Train Heroes Receive France's Highest Honor
Alek Skarlatos, Spencer Stone and Anthony Sadler grew up together in Sacramento, California, where they attended the same Christian high school. Skarlatos and Stone are now serving in the American military. Sadler is in college; his father is a Baptist pastor. The three decided to vacation together in Europe. Last Friday, they boarded a high-speed train with 500 other passengers traveling from Amsterdam to Paris.
They had no idea they would make history.
When a gunman on the train opened fire, they tackled and subdued him. A British consultant named Chris Norman joined them. Yesterday, the four received the Legion d'Honneur, France's highest recognition. French President Francois Hollande: "Here are four men who with the help of others acted not just to save their own lives but who also came to help others and saved the lives of others." According to President Hollande, their instinctual reaction helped prevent "true carnage." (For more on the train heroes, see Ryan Denison's Heroes derail terrorist's plans on French train.)
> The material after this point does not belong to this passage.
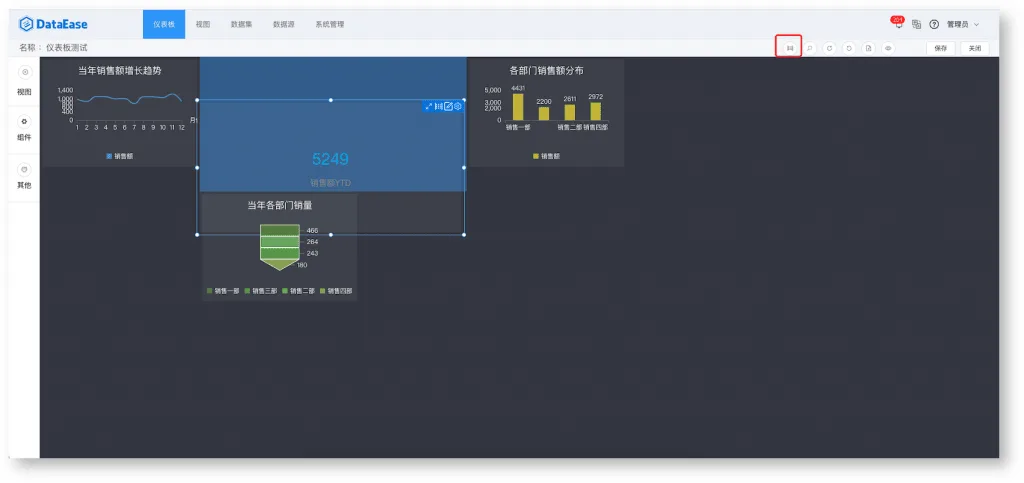Screen dimensions: 1024x483
Task: Click the 关闭 button
Action: click(x=974, y=48)
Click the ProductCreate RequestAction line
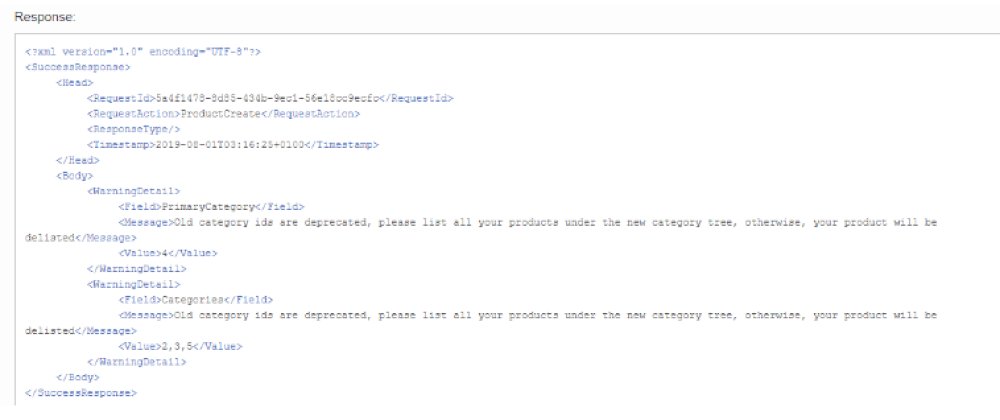The width and height of the screenshot is (1000, 420). 223,113
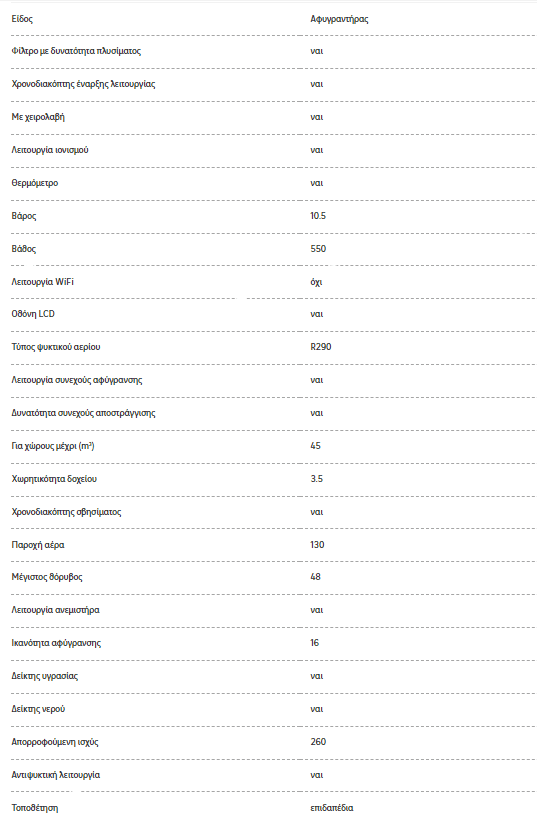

We seldom know the future significance of present actions. When a small skirmish broke out at Lexington, Massachusetts on April 19, 1775, few knew that the American War for Independence had begun. When Archduke Franz Ferdinand was assassinated on June 28, 1914, no one knew that what we call World War I had begun. When the transistor was invented in 1947, few knew it would spark the beginning of the computer age.
We never know the eternal significance of present faithfulness. (Tweet this) In fact, God says we cannot: "As the heavens are higher than the earth, so are my ways higher than your ways and my thoughts than your thoughts" (Isaiah 55:9). We cannot see the soul, or know how God is working in human hearts. If we cannot understand what he is doing today, how can we understand what he is doing eternally?
No one who left a spiritual legacy knew they were doing so. When Moses gave Israel the laws of God, he did not know he was building a cultural foundation for civilizations around the world. When Paul wrote letters to churches and friends, he didn't know they would be read by billions of people across the world 20 centuries later.
When Luther posted a list of 95 discussion topics to the door of his village church, he didn't know he was helping begin the Protestant Reformation. When Jim Elliott wrote in his private journal, "He is no fool who gives what he cannot keep to gain what he cannot lose," he didn't know he would be martyred and that his credo would echo for generations to come.
If you want your life to be significant, don't seek significance but service. The Lord warned, "Do you seek great things for yourself? Seek them not" (Jeremiah 45:5). Rather, seek to serve. Seek to love your Lord and your neighbor (Matthew 22:37-39). And your life will count, in heaven and on earth.
Because we are made in God's image, we instinctively recognize true greatness as service to others. France awarded its highest honor not to tycoons who made a fortune in business or politicians who were elected to high office, but to men who risked their lives to save other lives.
Charles Spurgeon advised, "Write your name on hearts, not headstones. Write your epitaph on the lives of those you influence and it will be eternal." Will the epitaph you write today be eternal?